> _SCHRIFTLICHE AUFGABEN_
**A)** Für welche Organisation arbeitet Alec Boyd laut der Rezension zu „Detroit Undercover“?
**B)** Führe die Rezension zu „Detroit Undercover“ im Anschluss an ihren letzten Satz weiter.

### QUELLE ###

Detroit Undercover

Lara Möller

Lara Möllers ersten Thriller "Detroit Undercover" ist wie ein früher Quentin Tarantino Film. Elegant und rasant, unterhaltsam und doch irgendwie von irgendwoher auch vertraut. Es ist weder eine Kopie noch ein Plagiat, sondern eine Hommage an die Gangsterstreifen der siebziger Jahre bis in die Gegenwart, doppelt  ironisch eine Würdigung an die amerikanischen Automobilbauer ausgerechnet in der inzwischen insolventen und von der Depression niedergestreckten Stadt  Detroit und vor allem ist es eine ausgesprochen geradlinige Geschichte, die sich mit Männerfreundschaften und natürlich auch im Umkehrschluss dem Balzgehabe auf dem Weg nach oben ins fiktive Zentrum der Macht auseinandersetzt.

 Wie es sich für einen derartigen Thriller gehört,  muss der Auftakt den Leser an der Gurgel  packen und nicht mehr loslassen. Alec  Boyd arbeitet für die "Great Lakes Association", das mächtigste Gangstersyndikat der Stadt.  Auch wenn viele Fakten sich erst nach und nach präsentieren, ist er einer ihrer wichtigsten Fluchtwagenfahrer. 

 Andrew  Vacchs hat in "Der Fahrer" diesem besonderen Typus  Mensch mit seiner Liebesbeziehung zu schnellen Wagen und rasanten Fahrtstilen ein literarisches Denkmal gesetzt. Zu Walter Hills ersten und seinen besten Filmen gehört ohne Frage "The Driver"  mit Ryan  O´Neil und Bruce Dern; Edgar Wright hat mit dem zeitlich nach Lara Möllers Buch entstandenen "Baby Driver" in die gleiche Kerbe geschlagen.

 Im Gegensatz zu diesen angesprochenen Gangstern hat Alec Boyd aber ein anderes Geheimnis. Nach und nach indirekt und mittels kurzer Rückblenden erfährt der  Leser, dass er Polizist ist und absichtlich von langer Hand durch seinen Kontaktmann in die Gangsterorganisation eingeschleust worden ist. Das Ziel der  konzentrierten Aktion verschiedener Polizeikräfte ist es, die "Great Lakes Association" zu zerschlagen und die entsprechenden Beweise zu sammeln.  Alec Boyds Weg ist nachvollziehbar beschrieben, zumal die Autorin ihm auch eine private Seite schenkt.  Während die  Liebesgeschichte mit der Kellnerin eher den Klischees folgt und für  Undercoveragenten wegen der Verleumdung der eigenen Identität  immer tragisch enden muss, wirkt das freundschaftliche Verhältnis zu seinem Boss - er arbeitet offiziell in einer Autowerkstatt - sowie seinen Kollegen warmherzig, realistisch und vor allem "natürlich".

### AUSGELESENE EINTRÄGE ###

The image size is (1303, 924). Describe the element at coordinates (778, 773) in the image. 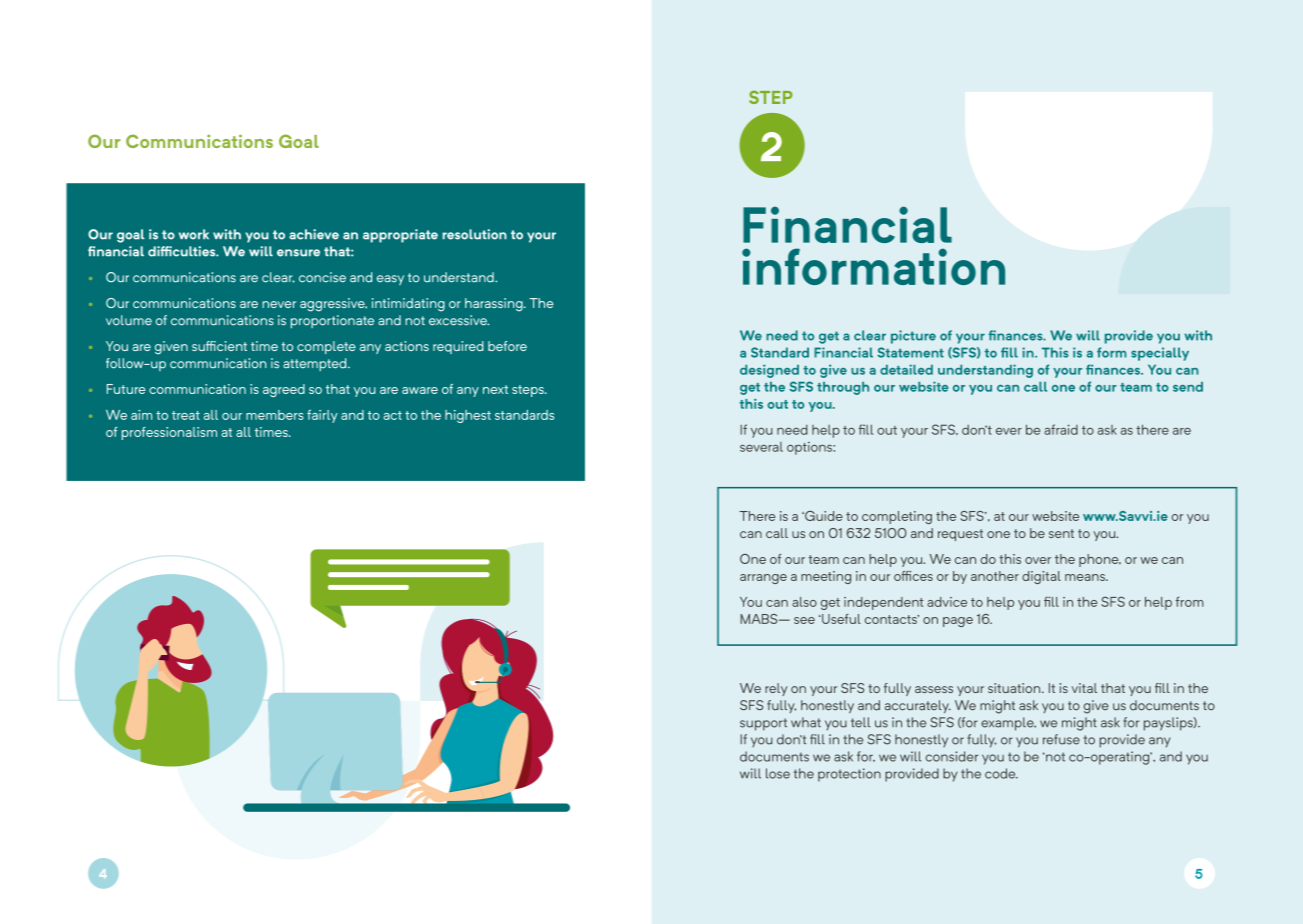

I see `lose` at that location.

###
### AUSGELESENE EINTRÄGE ###

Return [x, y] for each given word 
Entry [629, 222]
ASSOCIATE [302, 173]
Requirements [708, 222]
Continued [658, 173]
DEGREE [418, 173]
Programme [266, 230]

###

> _LÖSUNGEN ZUR ÜBUNG_
**A)** Für die „Great Lakes Association“, das mächtigste Gangstersyndikat der Stadt.

**B)**
 Wie ambivalent und emotional irritierend die Undercoverarbeit sein kann, zeigt sich in seinem Verhältnis mit seinem offiziellen Vorgesetzten bei der  Polizei. Kaum Möglichkeiten, offen mit ihm zu sprechen; isoliert und distanziert;  zwar professionell aber von langer Hand geführt beginnt Alec  Boyd zu vereinsamen.   Positiv ist, dass Lara Möller dem Geschehen am Ende kein all umfassendes Happy End  gibt, sondern aufzeigt, wie verführerisch das Gangsterleben bis zu einem bestimmten Grat sein kann, nicht selten  von außen indirekt initiiert. 

 Ramesh Dewari stammt ursdprünglich aus Indien und hat es in die lokale Spitze der Gangsterorganisation geschafft. Er ist intelligent, verschlagen, aber nicht brutal. Natürlich fällt schmutzige Arbeit an, welche er gerne delegiert. Er ist aber nicht das Abziehbild des tumben Gangsterbosses, der schließlich wie eine Art Scareface des 21. Jahrhunderts an seiner eigenen Brutalität und seinem Scheuklappendenken scheitert.  Am Rande der Arroganz agiert er ausgesprochen souverän und manipuliert gerne Menschen.  Er sieht in dem geradlinigen, nach außen wenig Furcht zeigenden Boyd einen talentierten Stellvertreter, welcher die Stärken zeigt, die eine moderne Organisation ausmachen. Gegenbeispiele aus der brutalen wie teilweise in die Sackgasse verführenden Vergangenheit hat er ausreichend in seinem Kader. Lara Möller nutzt diese Randfiguren, um Boyd stellvertretend für den Leser, aber inzwischen nicht mehr sonderlich schockierend mit den Spuren der Gewalt des organisierten Verbrechens zu konfrontieren. 

 Im Gegensatz zum teilweise ein wenig naiv, zu pragmatisch beschriebenen Boyd ist Dewari deutlich dreidimensionaler und faszinierender.  Offene Freundschaft mit Untergebenen könnte und wird abschließend auch als Schwäche ausgelegt. Auf der anderen Seite fühlt er sich auch einsam und sucht einen Menschen, der nicht vor ihm kuscht.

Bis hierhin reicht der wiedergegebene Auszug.